• WRITTEN PROBLEM A: Reproduce word for word the portion of the passage on elephant symbolism that begins with the words "As your spirit" and ends with "mind, and spirit.".

• READING TEXT:
· · · · ·
Chinese: Prudence and independent authority over self, others, or a situation. Don't be afraid to
take charge!

In modern aphorisms, a pink elephant represents being deluded by your own senses. Such
delusion usually comes by your own hand (as happens when one drinks too much alcohol).

*Brad Steiger/Totems:
If the United States is Turtle Island, a continent supported on the back of a turtle, then India
would be Elephant Island, a continent supported on the back of an elephant. Throughout the
centuries, Indian tradition dictated that all royalty, the rulers of the land, be borne on the backs of
the children of the great beast that carried the world through space.
The elephant was the totem animal of the god Shiva, the Destroyer, who seeks to banish illusion
and to encourage a clearer perception of reality. Shiva and his goddess-spouse, Radha, produced
among their children the elephant-headed god Ganesha, who as Lord of Hosts, impregnated the
virgin Maya to bring Buddha into flesh.

Especially sacred in India was the white elephant, considered far too priceless to be used for
work or warfare, but to be maintained by its owner in the finest of style. When we speak today of
a "white elephant" purchase, we have realized too late that we have purchased an object at a
price that exceeds its true value.

Sometimes seen as a symbol of great sexual prowess in the Asian countries, the Chinese portray
the elephant as representative of royalty, strength of purpose, and discretion.

In the widest, most universal, and most obvious depiction of the elephant, it is a symbol of
strength. At various times in Medieval Europe, the elephant also became an emblem of wisdom,
moderation, and eternity. Then, accomplishing a complete change of cosmology, there appeared
the elephant-headed demon, Behemoth, a favorite in Dark Side sorcery.

If you have accepted the elephant as your totem animal, it may not be long before you are asked
to assume a role of great responsibility in the workplace or in your community. If you feel
attracted to the elephant as a totem animal, it is likely that you are involved in social work, public
service, or politics. You may also feel a strong commitment to caring for the ill, the very young,
and the elderly. Whenever you sense an injustice, you will be there on the side of the underdog.
As your spirit helper, the elephant will be able to draw you back to a greater appreciation for the
ancient mysteries than you have previously experienced. You will soon discover that your guide
is extremely concerned about your maintaining always a solid balance of body, mind, and spirit.
Under the tutelage of this spirit helper, you will place your time in the Silence as your top
priority. You might find yourself wishing to burn some incense while you are meditating with
this totem animal in order to help create an environment in which exploration of other higher
levels of consciousness will be the rule, rather than the exception.

Ted Andrews/Animal-Speak:
Keynote: Ancient Power, Strength, Royalty
Cycle of Power: Year-round

The elephant is the largest living land mammal. Although not native to this continent, I have
included it because I have encountered a number of people to whom it has become a significant
totem. It has an ancient ancestry in the mammoths. There are two types still in existence, the
Indian and the African. The African is larger and the shape of the ears differ.
The elephant has a tremendous amount of myth and lore surrounding it. Of all elephants, the
white elephant is considered the most sacred. This is similar to the sacredness often reflected in
Native American traditions associated with the white buffalo. It is said that mothers of great
teachers and masters will dream of white elephants. One story of Buddha's mother tells how she
dreamt a white elephant had entered her womb.
· · · · ·
• WRITTEN PROBLEM B: Quote the entries without any change, from the line containing "Open the main.f85a58d js:106 source link" through the line containing "I will point(259,285).", with both of those lines included.

Data items:
· · · · ·
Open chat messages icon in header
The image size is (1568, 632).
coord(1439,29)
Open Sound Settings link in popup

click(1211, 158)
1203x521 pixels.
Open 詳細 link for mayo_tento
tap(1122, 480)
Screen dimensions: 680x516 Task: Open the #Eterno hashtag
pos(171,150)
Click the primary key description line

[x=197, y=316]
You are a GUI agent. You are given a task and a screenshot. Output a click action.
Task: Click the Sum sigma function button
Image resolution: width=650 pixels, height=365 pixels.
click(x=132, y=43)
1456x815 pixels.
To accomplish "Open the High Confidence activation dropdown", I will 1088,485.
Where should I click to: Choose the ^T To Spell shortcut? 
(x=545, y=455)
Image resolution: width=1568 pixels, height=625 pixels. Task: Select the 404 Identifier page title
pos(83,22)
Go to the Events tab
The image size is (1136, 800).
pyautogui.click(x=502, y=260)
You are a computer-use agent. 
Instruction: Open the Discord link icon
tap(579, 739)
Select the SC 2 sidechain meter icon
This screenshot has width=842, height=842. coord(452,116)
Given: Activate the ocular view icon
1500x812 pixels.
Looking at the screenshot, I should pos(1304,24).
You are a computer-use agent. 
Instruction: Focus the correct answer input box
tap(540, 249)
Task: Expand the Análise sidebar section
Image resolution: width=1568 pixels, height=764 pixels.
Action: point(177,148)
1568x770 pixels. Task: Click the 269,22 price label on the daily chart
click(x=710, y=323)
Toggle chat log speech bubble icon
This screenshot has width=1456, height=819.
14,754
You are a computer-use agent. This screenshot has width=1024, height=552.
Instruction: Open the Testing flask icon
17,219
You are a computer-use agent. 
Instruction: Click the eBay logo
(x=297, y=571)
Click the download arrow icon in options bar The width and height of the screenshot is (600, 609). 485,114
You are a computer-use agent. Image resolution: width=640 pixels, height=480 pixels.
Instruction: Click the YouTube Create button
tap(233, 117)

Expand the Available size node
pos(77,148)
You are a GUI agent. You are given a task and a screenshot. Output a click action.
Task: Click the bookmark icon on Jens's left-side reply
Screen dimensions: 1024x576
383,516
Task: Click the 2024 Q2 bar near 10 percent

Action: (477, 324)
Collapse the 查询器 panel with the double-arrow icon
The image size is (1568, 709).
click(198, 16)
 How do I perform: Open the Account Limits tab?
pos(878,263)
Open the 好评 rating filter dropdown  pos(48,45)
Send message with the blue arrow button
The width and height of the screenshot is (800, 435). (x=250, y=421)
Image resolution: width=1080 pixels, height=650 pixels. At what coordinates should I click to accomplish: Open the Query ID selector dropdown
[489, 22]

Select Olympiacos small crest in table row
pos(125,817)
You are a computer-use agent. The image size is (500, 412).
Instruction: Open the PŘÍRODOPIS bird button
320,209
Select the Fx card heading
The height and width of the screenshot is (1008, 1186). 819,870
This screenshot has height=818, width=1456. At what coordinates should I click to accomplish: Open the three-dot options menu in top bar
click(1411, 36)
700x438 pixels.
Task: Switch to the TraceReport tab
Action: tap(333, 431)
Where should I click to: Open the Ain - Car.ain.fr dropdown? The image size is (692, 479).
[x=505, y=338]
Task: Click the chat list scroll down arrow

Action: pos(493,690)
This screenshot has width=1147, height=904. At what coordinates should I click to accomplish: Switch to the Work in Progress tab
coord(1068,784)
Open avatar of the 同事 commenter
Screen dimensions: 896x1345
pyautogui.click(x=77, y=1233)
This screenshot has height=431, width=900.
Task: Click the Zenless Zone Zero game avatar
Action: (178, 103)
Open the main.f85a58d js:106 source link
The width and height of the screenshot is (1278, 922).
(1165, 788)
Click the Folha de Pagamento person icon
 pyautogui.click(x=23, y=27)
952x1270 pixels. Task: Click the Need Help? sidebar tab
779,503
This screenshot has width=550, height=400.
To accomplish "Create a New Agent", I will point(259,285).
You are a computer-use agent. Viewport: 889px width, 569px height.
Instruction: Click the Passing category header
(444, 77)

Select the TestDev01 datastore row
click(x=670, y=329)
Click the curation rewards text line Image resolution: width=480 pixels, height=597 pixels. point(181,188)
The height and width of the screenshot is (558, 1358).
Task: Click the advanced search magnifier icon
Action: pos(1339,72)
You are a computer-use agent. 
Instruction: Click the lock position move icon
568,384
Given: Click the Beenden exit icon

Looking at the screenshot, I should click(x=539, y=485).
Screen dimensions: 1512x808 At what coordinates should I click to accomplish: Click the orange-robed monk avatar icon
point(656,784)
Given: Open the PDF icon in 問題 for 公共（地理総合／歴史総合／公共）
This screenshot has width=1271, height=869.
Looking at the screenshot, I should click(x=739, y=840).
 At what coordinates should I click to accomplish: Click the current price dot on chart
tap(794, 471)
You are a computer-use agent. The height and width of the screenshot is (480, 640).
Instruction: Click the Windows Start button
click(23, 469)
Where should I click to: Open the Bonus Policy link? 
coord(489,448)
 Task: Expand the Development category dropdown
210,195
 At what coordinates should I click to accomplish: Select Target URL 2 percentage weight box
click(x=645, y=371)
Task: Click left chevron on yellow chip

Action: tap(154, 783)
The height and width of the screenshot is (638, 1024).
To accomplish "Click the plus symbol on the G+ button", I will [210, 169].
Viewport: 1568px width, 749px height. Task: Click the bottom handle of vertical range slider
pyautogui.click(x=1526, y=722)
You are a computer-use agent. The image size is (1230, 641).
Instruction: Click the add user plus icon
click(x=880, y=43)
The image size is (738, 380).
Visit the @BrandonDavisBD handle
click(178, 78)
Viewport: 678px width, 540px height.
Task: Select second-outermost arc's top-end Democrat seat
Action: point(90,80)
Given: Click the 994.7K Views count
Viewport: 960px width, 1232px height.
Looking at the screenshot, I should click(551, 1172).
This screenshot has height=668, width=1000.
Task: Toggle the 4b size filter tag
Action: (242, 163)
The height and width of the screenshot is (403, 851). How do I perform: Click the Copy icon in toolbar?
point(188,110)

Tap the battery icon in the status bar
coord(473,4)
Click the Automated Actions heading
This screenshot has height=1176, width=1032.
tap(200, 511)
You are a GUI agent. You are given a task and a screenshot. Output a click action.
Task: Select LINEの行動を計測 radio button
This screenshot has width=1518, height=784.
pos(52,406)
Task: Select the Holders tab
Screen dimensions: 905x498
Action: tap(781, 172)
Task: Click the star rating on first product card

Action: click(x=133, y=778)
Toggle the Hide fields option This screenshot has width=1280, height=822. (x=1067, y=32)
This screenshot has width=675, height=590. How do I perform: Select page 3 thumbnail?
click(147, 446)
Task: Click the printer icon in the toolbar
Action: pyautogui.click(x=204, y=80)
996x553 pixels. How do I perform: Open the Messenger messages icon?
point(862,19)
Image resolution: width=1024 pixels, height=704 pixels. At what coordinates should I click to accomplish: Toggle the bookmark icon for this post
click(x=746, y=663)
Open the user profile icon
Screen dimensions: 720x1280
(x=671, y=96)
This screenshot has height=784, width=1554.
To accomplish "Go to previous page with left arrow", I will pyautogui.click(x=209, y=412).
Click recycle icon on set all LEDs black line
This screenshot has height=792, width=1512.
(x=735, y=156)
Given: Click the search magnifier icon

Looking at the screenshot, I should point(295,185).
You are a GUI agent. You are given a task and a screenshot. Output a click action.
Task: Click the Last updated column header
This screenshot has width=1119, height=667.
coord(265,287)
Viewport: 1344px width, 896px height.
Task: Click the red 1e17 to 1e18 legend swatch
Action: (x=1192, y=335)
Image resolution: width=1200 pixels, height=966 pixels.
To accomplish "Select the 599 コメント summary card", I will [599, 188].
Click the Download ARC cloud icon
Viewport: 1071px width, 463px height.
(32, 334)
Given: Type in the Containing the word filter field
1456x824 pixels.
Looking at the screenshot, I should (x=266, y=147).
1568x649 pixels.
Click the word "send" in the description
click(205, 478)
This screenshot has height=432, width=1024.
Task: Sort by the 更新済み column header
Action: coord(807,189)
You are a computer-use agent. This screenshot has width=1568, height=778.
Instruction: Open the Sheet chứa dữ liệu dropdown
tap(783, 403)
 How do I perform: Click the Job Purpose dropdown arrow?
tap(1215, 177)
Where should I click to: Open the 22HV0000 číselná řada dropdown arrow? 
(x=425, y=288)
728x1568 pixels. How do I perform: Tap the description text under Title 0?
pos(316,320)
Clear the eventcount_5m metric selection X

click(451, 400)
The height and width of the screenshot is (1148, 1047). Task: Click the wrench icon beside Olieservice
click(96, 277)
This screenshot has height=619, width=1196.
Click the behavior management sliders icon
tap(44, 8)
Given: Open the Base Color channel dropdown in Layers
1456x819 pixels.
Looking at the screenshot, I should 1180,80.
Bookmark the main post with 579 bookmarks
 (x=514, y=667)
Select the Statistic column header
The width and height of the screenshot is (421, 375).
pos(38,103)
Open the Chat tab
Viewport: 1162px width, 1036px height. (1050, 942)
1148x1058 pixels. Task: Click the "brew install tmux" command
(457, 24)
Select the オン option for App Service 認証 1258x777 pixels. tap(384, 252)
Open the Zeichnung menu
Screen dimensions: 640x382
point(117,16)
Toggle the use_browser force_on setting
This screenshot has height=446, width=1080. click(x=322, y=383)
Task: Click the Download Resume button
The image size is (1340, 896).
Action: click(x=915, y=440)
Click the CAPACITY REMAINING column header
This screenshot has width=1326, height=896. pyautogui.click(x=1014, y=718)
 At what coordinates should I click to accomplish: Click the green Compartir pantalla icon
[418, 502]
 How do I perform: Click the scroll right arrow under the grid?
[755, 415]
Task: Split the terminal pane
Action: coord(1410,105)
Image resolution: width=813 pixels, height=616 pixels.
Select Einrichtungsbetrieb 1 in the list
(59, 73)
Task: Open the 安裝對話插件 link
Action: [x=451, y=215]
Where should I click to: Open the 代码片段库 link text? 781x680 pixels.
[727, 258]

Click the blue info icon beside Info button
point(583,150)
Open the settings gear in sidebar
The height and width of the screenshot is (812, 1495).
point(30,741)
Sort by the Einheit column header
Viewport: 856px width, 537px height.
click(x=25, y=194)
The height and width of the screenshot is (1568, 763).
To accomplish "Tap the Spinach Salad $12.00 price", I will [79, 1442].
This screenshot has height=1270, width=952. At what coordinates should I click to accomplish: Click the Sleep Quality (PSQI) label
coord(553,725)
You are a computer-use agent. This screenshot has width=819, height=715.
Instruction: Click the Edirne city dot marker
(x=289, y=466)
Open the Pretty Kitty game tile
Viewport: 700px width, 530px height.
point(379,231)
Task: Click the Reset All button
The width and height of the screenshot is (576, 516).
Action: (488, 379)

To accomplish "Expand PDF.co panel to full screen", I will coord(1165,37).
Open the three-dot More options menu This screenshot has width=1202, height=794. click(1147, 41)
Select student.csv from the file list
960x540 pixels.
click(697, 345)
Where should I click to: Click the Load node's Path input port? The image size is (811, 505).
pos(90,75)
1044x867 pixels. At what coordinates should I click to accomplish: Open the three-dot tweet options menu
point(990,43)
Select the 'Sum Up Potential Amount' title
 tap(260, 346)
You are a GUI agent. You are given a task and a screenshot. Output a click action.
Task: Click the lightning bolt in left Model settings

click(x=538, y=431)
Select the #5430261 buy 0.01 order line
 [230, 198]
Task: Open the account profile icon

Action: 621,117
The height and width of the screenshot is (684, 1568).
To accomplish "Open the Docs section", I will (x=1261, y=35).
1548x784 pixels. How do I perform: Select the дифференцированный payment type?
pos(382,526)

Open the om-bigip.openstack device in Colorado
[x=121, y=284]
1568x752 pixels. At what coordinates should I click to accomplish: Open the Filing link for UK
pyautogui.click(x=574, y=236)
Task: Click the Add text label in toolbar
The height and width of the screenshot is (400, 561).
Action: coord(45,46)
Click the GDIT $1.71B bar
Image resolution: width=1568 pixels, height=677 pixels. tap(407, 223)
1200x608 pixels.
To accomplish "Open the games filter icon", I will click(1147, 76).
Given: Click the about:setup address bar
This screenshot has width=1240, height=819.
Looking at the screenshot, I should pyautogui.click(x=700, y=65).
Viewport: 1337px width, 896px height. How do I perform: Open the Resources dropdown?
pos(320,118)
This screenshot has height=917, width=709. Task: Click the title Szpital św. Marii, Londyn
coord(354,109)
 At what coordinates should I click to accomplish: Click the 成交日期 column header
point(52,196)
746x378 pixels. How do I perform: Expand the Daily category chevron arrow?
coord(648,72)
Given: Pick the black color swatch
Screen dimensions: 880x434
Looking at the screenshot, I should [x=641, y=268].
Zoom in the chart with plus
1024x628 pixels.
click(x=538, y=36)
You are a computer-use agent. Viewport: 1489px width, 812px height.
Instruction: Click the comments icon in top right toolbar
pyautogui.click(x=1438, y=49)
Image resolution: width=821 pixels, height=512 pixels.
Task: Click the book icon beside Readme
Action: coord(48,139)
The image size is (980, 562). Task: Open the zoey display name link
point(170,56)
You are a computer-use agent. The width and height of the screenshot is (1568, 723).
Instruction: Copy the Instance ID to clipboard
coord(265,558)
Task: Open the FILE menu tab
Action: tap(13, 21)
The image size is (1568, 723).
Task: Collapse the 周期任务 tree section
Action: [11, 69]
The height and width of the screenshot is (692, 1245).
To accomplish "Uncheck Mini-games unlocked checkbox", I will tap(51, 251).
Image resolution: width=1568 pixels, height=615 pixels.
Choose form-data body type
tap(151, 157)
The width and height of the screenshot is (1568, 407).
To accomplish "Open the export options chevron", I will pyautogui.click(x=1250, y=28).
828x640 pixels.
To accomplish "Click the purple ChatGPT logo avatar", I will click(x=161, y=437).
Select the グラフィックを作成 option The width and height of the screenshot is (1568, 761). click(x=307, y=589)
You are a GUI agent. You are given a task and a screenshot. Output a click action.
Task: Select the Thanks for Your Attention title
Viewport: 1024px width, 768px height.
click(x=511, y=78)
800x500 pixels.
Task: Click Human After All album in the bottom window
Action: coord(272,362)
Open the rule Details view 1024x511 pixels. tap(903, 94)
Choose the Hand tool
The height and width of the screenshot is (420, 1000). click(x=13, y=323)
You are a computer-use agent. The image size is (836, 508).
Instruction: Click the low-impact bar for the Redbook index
· · · · ·
• FINAL ANSWER A:
As your spirit helper, the elephant will be able to draw you back to a greater appreciation for the
ancient mysteries than you have previously experienced. You will soon discover that your guide
is extremely concerned about your maintaining always a solid balance of body, mind, and spirit.

• FINAL ANSWER B:
Open the main.f85a58d js:106 source link
The width and height of the screenshot is (1278, 922).
(1165, 788)
Click the Folha de Pagamento person icon
 pyautogui.click(x=23, y=27)
952x1270 pixels. Task: Click the Need Help? sidebar tab
779,503
This screenshot has width=550, height=400.
To accomplish "Create a New Agent", I will point(259,285).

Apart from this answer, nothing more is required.